**Exercise:**
What is the number of lines in the data that contain "Shore"? Respond with nothing else.

____________

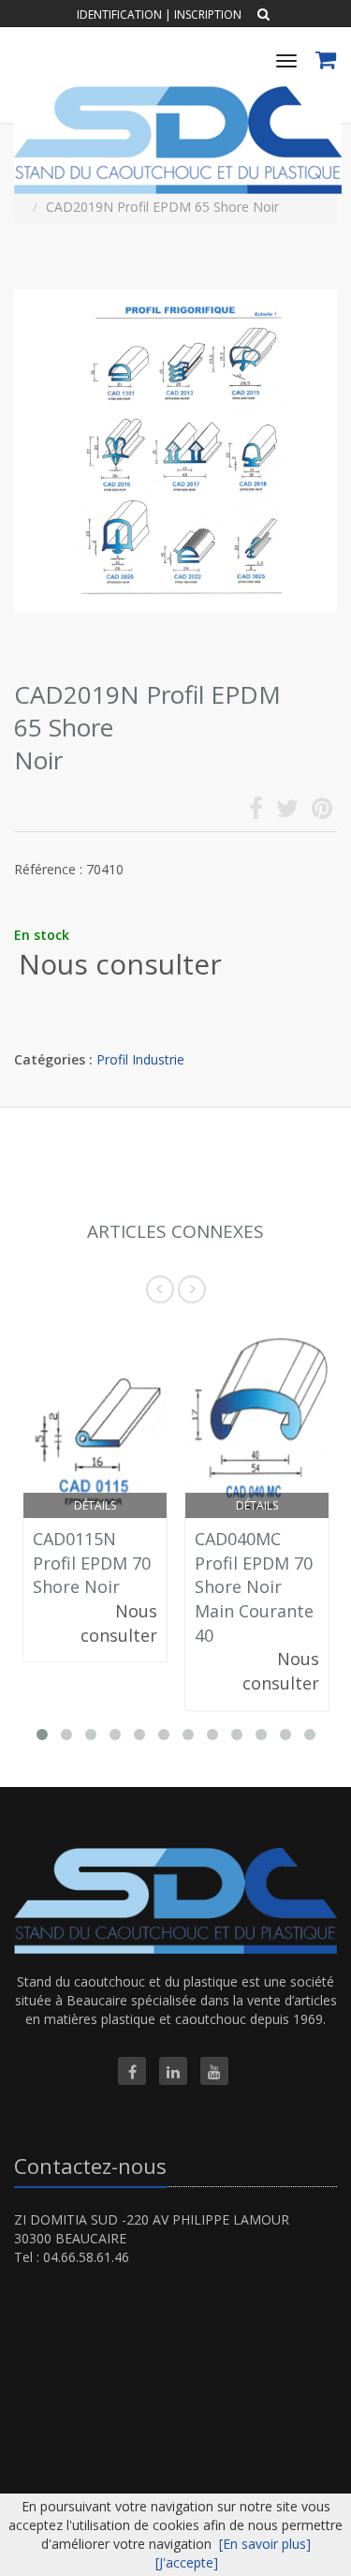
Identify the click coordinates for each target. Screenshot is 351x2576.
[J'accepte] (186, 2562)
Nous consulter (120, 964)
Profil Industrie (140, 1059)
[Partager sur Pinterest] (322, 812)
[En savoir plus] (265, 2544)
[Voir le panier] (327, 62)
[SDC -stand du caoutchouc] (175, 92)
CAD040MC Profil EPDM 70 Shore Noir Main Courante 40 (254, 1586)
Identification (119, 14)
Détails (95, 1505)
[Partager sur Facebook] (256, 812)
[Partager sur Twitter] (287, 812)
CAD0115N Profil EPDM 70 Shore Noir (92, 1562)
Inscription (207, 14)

____________

**Result for this task:**
2